There are currently over 6,000 untested rape kits in Houston because the city lacks the funds to analyze the evidence. Hopefully the new Pole Tax will dramatically decrease the number of backlogged rape kits that are still yet to be processed and analyzed, some of which date back as far as the 1980s! Houston Police Department Assistant Chief Matt Slinkard claims that some backlogged rape kits are untested for various reasons besides lack of funding, including: a possible guilty plead by a suspect before testing, possible consent issues, charges possible rejected by the district attorney, or not enough evidence to remain testable.
You might find yourself asking, why is it necessary for strip clubs to provide funds for these rape kits? Supporters of the ordinance find it essential because the environment created by strip clubs cultivate negative attitudes toward women, which may lead to sexually charged assaults and has a culture that is more tolerant of sexual violence. Council member Ellen Cohen notes negative secondary effects associated with adult-entertainment establishments.

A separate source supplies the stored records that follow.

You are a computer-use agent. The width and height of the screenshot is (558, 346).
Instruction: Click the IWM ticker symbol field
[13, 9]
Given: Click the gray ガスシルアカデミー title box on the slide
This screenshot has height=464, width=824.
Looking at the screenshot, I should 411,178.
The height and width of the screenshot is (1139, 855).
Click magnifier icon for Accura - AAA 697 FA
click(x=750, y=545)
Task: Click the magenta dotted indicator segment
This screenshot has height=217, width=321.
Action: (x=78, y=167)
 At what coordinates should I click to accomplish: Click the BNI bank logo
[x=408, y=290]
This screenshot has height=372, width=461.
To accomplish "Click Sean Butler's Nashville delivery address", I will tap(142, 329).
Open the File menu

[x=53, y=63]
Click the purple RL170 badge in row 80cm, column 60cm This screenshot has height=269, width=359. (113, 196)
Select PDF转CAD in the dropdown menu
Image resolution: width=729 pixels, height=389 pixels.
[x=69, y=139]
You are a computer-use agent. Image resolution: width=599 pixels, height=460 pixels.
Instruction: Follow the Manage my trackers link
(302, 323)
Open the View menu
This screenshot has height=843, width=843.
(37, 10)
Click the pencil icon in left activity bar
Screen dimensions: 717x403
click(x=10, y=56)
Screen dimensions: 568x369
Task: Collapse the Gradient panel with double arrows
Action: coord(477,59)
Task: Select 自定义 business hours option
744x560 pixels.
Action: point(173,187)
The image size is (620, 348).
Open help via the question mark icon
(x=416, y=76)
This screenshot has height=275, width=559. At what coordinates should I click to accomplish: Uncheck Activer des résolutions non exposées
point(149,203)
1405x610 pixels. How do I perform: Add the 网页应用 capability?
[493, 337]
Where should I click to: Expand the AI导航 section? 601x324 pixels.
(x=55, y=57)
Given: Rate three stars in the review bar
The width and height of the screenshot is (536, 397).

On the other hand, Houston lawyer and local strip club representative, Albert Van Huff, states that there is no known correlation between people going to nice, high-end gentlemen’s clubs and rape. Ordinance critics think the new fee is unfair.
Whether it makes sense for strip clubs to be responsible for shouldering rape investigation costs or not, what’s another five bucks on top of the money you’ll be spending at Treasures on cover charges, drinks, and dolla dolla bills to be thrown at the strippers? Who goes to a strip club and doesn’t expect to make it rain anyway? If HPD really does need funding for rape investigations, perhaps this might help the system. Maybe displeased strip club visitors can learn to view the fee as a beneficial donation, and know that their money is being put to a good cause.